Highlighted

What engineering did in the June maintenance weekend

Hi All,

I thought I would pop a quick message on here about what has happened over the weekend of June 17-18. We sent out the standard notification to our customers that InfoMap would not be available over the weekend for some scheduled maintenance, but from my own experience of these from other companies I am always left wondering what they did and why they went to the extreme of basically blocking the product from working.

Background

InfoMap uses elastic search behind the scenes to index all the data that we get in. Except we don’t just create one index per customer, we have a lot of indexes per customer. Each serves a different purpose and is optimised to handle its particular job the best way possible. This is the model we have been using for years during initial development and it has worked well for us. However, a few months ago we added the item type exploration and customisation features to the product. At the time, we knew this would drastically increase the load on our clusters and so we provisioned more resources to handle that. As some of you may have noticed, this didn't work out as expected and InfoMap became slow and errors were happening more and more frequently. This served as a shameful wakeup call that we were doing something wrong. So, we looked for a better solution.

The plan

There were 3 parts to the solution: upgrade elastic search version; refactor our elastic search code for greater optimisations; and review the elastic search sharding configuration.

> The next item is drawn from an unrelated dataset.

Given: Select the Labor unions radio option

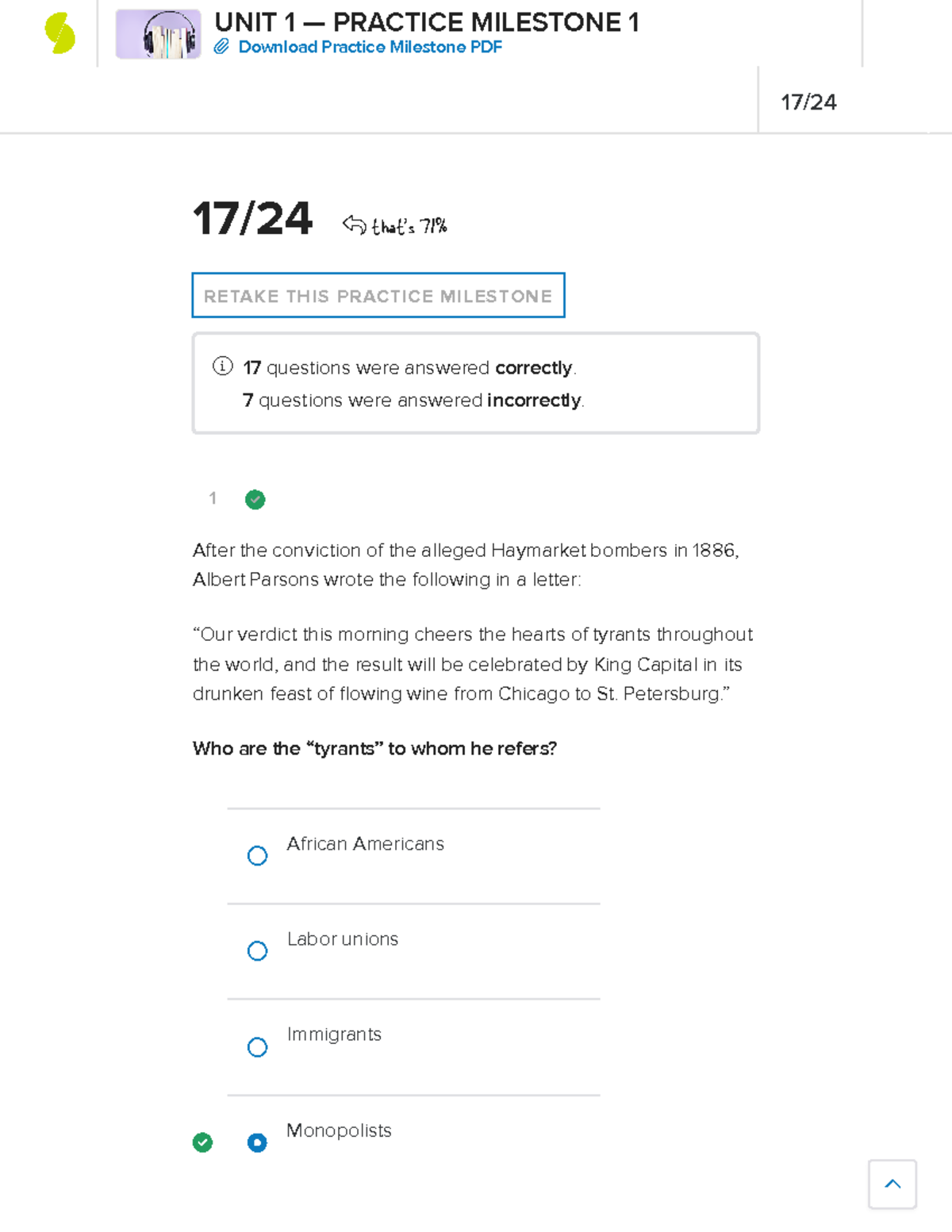Looking at the screenshot, I should [258, 951].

We were upgrading from ES 1.x to ES 5.x and the code for 1.x we were using just wouldn't work with ES5. Sounds like a big jump, but ES skipped versions 3 and 4 so it was only 2 major versions. That’s still enough for the 2 versions not to play nice with each other which ruled out an in-place upgrade. Instead we created an entirely new cluster and wrote a utility to migrate the data between them. This is the main reason we asked for a maintenance window so that we weren't trying to migrate data while it was still being written to. I’m happy to report this was a complete success and is working well. Hopefully you will be seeing speed improvements when you log into the map.

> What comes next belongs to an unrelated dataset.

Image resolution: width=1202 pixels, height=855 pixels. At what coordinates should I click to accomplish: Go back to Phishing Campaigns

Part 2 goes hand in hand with part 1. Code to talk to ES1 just does not work with ES5 so we refactored all our services to use ES5 and where possible optimised queries and connection handling. There is still work to be done on the optimisation front, but we are getting there and over the coming weeks incremental improvements should be seen.

Part 3 is where we are at now. Even as I type this there are tweaks being made to both veritas service settings and elastic search configuration to squeeze every bit of performance we can out of it.

Lessons learnt

This work should improve the performance not only of the map, but also our own backend processing systems. It is by no means a magic bullet to fix all problems, but it is a big step in the right direction. In taking that step we have also learnt a lot of lessons to take forward. For one thing, we don’t intend on waiting until we have to upgrade our systems. We will be more rigorous in keeping all the tech running smoothly. We also learnt we need to improve our monitoring to highlight when things are struggling, not just when they have failed.

Here in engineering we feel the pain customers do (although maybe in different ways). When systems don’t respond in a timely manner the on-call engineer gets a call from the monitoring system. Having just finished a week on-call I promise you I feel it when I am called at 1:30am about the site being slow or a server maxing out resources. After this weekend I’m looking forward to a quiet week the next time I am on-call.

Adam